Set task :: Present every one of the records below as a numbered list, omitting any blank lines.

Given data ::
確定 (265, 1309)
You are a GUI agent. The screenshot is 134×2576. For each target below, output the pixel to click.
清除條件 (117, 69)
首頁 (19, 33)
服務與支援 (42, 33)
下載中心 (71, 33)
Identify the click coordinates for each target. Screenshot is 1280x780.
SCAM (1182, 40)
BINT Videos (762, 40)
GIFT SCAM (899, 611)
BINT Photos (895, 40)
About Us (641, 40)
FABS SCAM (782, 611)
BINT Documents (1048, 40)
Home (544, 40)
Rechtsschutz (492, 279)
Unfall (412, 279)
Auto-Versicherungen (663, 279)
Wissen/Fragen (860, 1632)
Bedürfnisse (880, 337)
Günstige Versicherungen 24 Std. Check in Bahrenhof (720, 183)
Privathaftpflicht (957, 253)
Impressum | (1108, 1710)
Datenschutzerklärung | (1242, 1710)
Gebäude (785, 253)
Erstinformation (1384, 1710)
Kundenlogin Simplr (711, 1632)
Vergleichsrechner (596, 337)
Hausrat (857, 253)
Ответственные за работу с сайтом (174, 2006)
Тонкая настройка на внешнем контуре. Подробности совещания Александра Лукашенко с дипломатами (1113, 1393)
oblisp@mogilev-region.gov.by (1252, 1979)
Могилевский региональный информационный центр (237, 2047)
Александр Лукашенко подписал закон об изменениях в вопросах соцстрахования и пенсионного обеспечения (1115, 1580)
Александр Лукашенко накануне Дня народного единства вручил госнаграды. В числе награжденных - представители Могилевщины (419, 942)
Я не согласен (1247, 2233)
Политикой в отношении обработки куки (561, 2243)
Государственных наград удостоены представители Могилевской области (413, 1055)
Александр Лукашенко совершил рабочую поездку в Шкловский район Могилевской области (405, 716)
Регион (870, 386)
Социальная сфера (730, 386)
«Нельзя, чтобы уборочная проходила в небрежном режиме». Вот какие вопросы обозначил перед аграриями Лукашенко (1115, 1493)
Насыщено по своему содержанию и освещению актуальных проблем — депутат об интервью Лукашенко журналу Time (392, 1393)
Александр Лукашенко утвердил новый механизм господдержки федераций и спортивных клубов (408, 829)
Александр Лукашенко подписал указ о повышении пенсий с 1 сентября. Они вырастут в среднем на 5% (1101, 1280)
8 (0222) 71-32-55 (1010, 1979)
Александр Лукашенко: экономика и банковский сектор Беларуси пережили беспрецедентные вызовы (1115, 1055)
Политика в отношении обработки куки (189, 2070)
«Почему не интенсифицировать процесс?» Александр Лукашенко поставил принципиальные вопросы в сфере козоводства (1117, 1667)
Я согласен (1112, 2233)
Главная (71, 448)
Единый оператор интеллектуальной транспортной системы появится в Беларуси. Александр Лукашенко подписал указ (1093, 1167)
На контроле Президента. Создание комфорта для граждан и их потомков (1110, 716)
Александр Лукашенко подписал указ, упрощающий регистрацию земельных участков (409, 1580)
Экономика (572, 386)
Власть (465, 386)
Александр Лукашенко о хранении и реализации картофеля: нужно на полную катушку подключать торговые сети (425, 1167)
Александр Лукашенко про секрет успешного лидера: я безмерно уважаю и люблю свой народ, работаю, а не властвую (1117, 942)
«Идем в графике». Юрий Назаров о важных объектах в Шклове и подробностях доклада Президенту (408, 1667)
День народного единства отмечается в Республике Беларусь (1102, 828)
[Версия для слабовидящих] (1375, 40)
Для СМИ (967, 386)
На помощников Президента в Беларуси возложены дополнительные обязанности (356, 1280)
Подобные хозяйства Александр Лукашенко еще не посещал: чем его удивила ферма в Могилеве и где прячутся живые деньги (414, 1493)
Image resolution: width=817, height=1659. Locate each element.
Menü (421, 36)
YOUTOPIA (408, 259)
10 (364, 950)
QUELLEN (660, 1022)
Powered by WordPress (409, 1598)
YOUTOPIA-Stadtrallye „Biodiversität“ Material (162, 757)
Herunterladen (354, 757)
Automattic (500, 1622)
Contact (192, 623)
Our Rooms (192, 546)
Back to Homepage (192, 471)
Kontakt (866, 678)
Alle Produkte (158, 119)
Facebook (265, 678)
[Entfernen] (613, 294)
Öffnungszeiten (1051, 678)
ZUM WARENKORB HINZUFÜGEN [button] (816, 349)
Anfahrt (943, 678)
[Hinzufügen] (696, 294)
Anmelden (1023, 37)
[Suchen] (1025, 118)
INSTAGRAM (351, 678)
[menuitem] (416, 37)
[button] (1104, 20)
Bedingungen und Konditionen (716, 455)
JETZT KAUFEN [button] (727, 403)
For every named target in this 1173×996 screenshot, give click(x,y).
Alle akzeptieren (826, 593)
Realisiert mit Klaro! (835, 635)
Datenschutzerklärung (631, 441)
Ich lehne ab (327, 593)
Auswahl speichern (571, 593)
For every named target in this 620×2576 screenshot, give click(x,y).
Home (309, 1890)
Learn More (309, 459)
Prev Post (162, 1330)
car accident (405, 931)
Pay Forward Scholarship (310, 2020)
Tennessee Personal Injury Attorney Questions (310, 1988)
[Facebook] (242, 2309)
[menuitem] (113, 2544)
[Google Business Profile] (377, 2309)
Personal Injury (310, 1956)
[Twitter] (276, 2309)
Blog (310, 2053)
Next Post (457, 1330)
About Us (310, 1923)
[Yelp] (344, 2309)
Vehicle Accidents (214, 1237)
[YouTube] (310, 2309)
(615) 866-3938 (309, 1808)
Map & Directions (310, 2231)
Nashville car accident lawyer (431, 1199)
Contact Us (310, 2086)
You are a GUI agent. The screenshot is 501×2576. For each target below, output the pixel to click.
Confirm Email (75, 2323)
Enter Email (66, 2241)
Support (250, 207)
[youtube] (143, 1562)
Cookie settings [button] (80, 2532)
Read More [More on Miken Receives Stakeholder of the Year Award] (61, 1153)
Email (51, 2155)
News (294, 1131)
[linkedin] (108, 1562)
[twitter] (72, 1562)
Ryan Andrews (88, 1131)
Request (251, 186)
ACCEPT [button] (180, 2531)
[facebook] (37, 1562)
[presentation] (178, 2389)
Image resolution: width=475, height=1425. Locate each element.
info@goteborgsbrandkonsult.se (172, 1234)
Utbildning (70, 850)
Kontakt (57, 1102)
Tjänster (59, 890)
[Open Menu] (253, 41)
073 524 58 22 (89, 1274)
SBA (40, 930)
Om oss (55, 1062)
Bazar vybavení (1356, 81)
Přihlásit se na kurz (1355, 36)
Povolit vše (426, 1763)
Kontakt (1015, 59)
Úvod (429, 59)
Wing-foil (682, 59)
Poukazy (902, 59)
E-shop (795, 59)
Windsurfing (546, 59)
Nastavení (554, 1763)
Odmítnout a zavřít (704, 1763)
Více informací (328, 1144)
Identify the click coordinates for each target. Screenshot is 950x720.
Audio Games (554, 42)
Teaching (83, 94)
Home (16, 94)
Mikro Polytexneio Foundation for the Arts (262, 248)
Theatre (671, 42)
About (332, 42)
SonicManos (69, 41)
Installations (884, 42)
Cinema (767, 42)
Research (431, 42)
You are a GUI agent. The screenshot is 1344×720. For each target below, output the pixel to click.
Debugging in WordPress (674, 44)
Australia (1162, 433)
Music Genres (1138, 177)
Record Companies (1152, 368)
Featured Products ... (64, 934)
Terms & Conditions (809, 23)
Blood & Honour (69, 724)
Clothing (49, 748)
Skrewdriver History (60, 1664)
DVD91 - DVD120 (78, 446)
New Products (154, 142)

Solution ::
1. 確定 (265, 1309)
2. You are a GUI agent. The screenshot is 134×2576. For each target below, output the pixel to click.
3. 清除條件 (117, 69)
4. 首頁 (19, 33)
5. 服務與支援 (42, 33)
6. 下載中心 (71, 33)
7. Identify the click coordinates for each target. Screenshot is 1280x780.
8. SCAM (1182, 40)
9. BINT Videos (762, 40)
10. GIFT SCAM (899, 611)
11. BINT Photos (895, 40)
12. About Us (641, 40)
13. FABS SCAM (782, 611)
14. BINT Documents (1048, 40)
15. Home (544, 40)
16. Rechtsschutz (492, 279)
17. Unfall (412, 279)
18. Auto-Versicherungen (663, 279)
19. Wissen/Fragen (860, 1632)
20. Bedürfnisse (880, 337)
21. Günstige Versicherungen 24 Std. Check in Bahrenhof (720, 183)
22. Privathaftpflicht (957, 253)
23. Impressum | (1108, 1710)
24. Datenschutzerklärung | (1242, 1710)
25. Gebäude (785, 253)
26. Erstinformation (1384, 1710)
27. Kundenlogin Simplr (711, 1632)
28. Vergleichsrechner (596, 337)
29. Hausrat (857, 253)
30. Ответственные за работу с сайтом (174, 2006)
31. Тонкая настройка на внешнем контуре. Подробности совещания Александра Лукашенко с дипломатами (1113, 1393)
32. oblisp@mogilev-region.gov.by (1252, 1979)
33. Могилевский региональный информационный центр (237, 2047)
34. Александр Лукашенко подписал закон об изменениях в вопросах соцстрахования и пенсионного обеспечения (1115, 1580)
35. Александр Лукашенко накануне Дня народного единства вручил госнаграды. В числе награжденных - представители Могилевщины (419, 942)
36. Я не согласен (1247, 2233)
37. Политикой в отношении обработки куки (561, 2243)
38. Государственных наград удостоены представители Могилевской области (413, 1055)
39. Александр Лукашенко совершил рабочую поездку в Шкловский район Могилевской области (405, 716)
40. Регион (870, 386)
41. Социальная сфера (730, 386)
42. «Нельзя, чтобы уборочная проходила в небрежном режиме». Вот какие вопросы обозначил перед аграриями Лукашенко (1115, 1493)
43. Насыщено по своему содержанию и освещению актуальных проблем — депутат об интервью Лукашенко журналу Time (392, 1393)
44. Александр Лукашенко утвердил новый механизм господдержки федераций и спортивных клубов (408, 829)
45. Александр Лукашенко подписал указ о повышении пенсий с 1 сентября. Они вырастут в среднем на 5% (1101, 1280)
46. 8 (0222) 71-32-55 (1010, 1979)
47. Александр Лукашенко: экономика и банковский сектор Беларуси пережили беспрецедентные вызовы (1115, 1055)
48. Политика в отношении обработки куки (189, 2070)
49. «Почему не интенсифицировать процесс?» Александр Лукашенко поставил принципиальные вопросы в сфере козоводства (1117, 1667)
50. Я согласен (1112, 2233)
51. Главная (71, 448)
52. Единый оператор интеллектуальной транспортной системы появится в Беларуси. Александр Лукашенко подписал указ (1093, 1167)
53. На контроле Президента. Создание комфорта для граждан и их потомков (1110, 716)
54. Александр Лукашенко подписал указ, упрощающий регистрацию земельных участков (409, 1580)
55. Экономика (572, 386)
56. Власть (465, 386)
57. Александр Лукашенко о хранении и реализации картофеля: нужно на полную катушку подключать торговые сети (425, 1167)
58. Александр Лукашенко про секрет успешного лидера: я безмерно уважаю и люблю свой народ, работаю, а не властвую (1117, 942)
59. «Идем в графике». Юрий Назаров о важных объектах в Шклове и подробностях доклада Президенту (408, 1667)
60. День народного единства отмечается в Республике Беларусь (1102, 828)
61. [Версия для слабовидящих] (1375, 40)
62. Для СМИ (967, 386)
63. На помощников Президента в Беларуси возложены дополнительные обязанности (356, 1280)
64. Подобные хозяйства Александр Лукашенко еще не посещал: чем его удивила ферма в Могилеве и где прячутся живые деньги (414, 1493)
65. Image resolution: width=817, height=1659. Locate each element.
66. Menü (421, 36)
67. YOUTOPIA (408, 259)
68. 10 (364, 950)
69. QUELLEN (660, 1022)
70. Powered by WordPress (409, 1598)
71. YOUTOPIA-Stadtrallye „Biodiversität“ Material (162, 757)
72. Herunterladen (354, 757)
73. Automattic (500, 1622)
74. Contact (192, 623)
75. Our Rooms (192, 546)
76. Back to Homepage (192, 471)
77. Kontakt (866, 678)
78. Alle Produkte (158, 119)
79. Facebook (265, 678)
80. [Entfernen] (613, 294)
81. Öffnungszeiten (1051, 678)
82. ZUM WARENKORB HINZUFÜGEN [button] (816, 349)
83. Anfahrt (943, 678)
84. [Hinzufügen] (696, 294)
85. Anmelden (1023, 37)
86. [Suchen] (1025, 118)
87. INSTAGRAM (351, 678)
88. [menuitem] (416, 37)
89. [button] (1104, 20)
90. Bedingungen und Konditionen (716, 455)
91. JETZT KAUFEN [button] (727, 403)
92. For every named target in this 1173×996 screenshot, give click(x,y).
93. Alle akzeptieren (826, 593)
94. Realisiert mit Klaro! (835, 635)
95. Datenschutzerklärung (631, 441)
96. Ich lehne ab (327, 593)
97. Auswahl speichern (571, 593)
98. For every named target in this 620×2576 screenshot, give click(x,y).
99. Home (309, 1890)
100. Learn More (309, 459)
101. Prev Post (162, 1330)
102. car accident (405, 931)
103. Pay Forward Scholarship (310, 2020)
104. Tennessee Personal Injury Attorney Questions (310, 1988)
105. [Facebook] (242, 2309)
106. [menuitem] (113, 2544)
107. [Google Business Profile] (377, 2309)
108. Personal Injury (310, 1956)
109. [Twitter] (276, 2309)
110. Blog (310, 2053)
111. Next Post (457, 1330)
112. About Us (310, 1923)
113. [Yelp] (344, 2309)
114. Vehicle Accidents (214, 1237)
115. [YouTube] (310, 2309)
116. (615) 866-3938 (309, 1808)
117. Map & Directions (310, 2231)
118. Nashville car accident lawyer (431, 1199)
119. Contact Us (310, 2086)
120. You are a GUI agent. The screenshot is 501×2576. For each target below, output the pixel to click.
121. Confirm Email (75, 2323)
122. Enter Email (66, 2241)
123. Support (250, 207)
124. [youtube] (143, 1562)
125. Cookie settings [button] (80, 2532)
126. Read More [More on Miken Receives Stakeholder of the Year Award] (61, 1153)
127. Email (51, 2155)
128. News (294, 1131)
129. [linkedin] (108, 1562)
130. [twitter] (72, 1562)
131. Ryan Andrews (88, 1131)
132. Request (251, 186)
133. ACCEPT [button] (180, 2531)
134. [facebook] (37, 1562)
135. [presentation] (178, 2389)
136. Image resolution: width=475, height=1425. Locate each element.
137. info@goteborgsbrandkonsult.se (172, 1234)
138. Utbildning (70, 850)
139. Kontakt (57, 1102)
140. Tjänster (59, 890)
141. [Open Menu] (253, 41)
142. 073 524 58 22 (89, 1274)
143. SBA (40, 930)
144. Om oss (55, 1062)
145. Bazar vybavení (1356, 81)
146. Přihlásit se na kurz (1355, 36)
147. Povolit vše (426, 1763)
148. Kontakt (1015, 59)
149. Úvod (429, 59)
150. Wing-foil (682, 59)
151. Poukazy (902, 59)
152. E-shop (795, 59)
153. Windsurfing (546, 59)
154. Nastavení (554, 1763)
155. Odmítnout a zavřít (704, 1763)
156. Více informací (328, 1144)
157. Identify the click coordinates for each target. Screenshot is 950x720.
158. Audio Games (554, 42)
159. Teaching (83, 94)
160. Home (16, 94)
161. Mikro Polytexneio Foundation for the Arts (262, 248)
162. Theatre (671, 42)
163. About (332, 42)
164. SonicManos (69, 41)
165. Installations (884, 42)
166. Cinema (767, 42)
167. Research (431, 42)
168. You are a GUI agent. The screenshot is 1344×720. For each target below, output the pixel to click.
169. Debugging in WordPress (674, 44)
170. Australia (1162, 433)
171. Music Genres (1138, 177)
172. Record Companies (1152, 368)
173. Featured Products ... (64, 934)
174. Terms & Conditions (809, 23)
175. Blood & Honour (69, 724)
176. Clothing (49, 748)
177. Skrewdriver History (60, 1664)
178. DVD91 - DVD120 (78, 446)
179. New Products (154, 142)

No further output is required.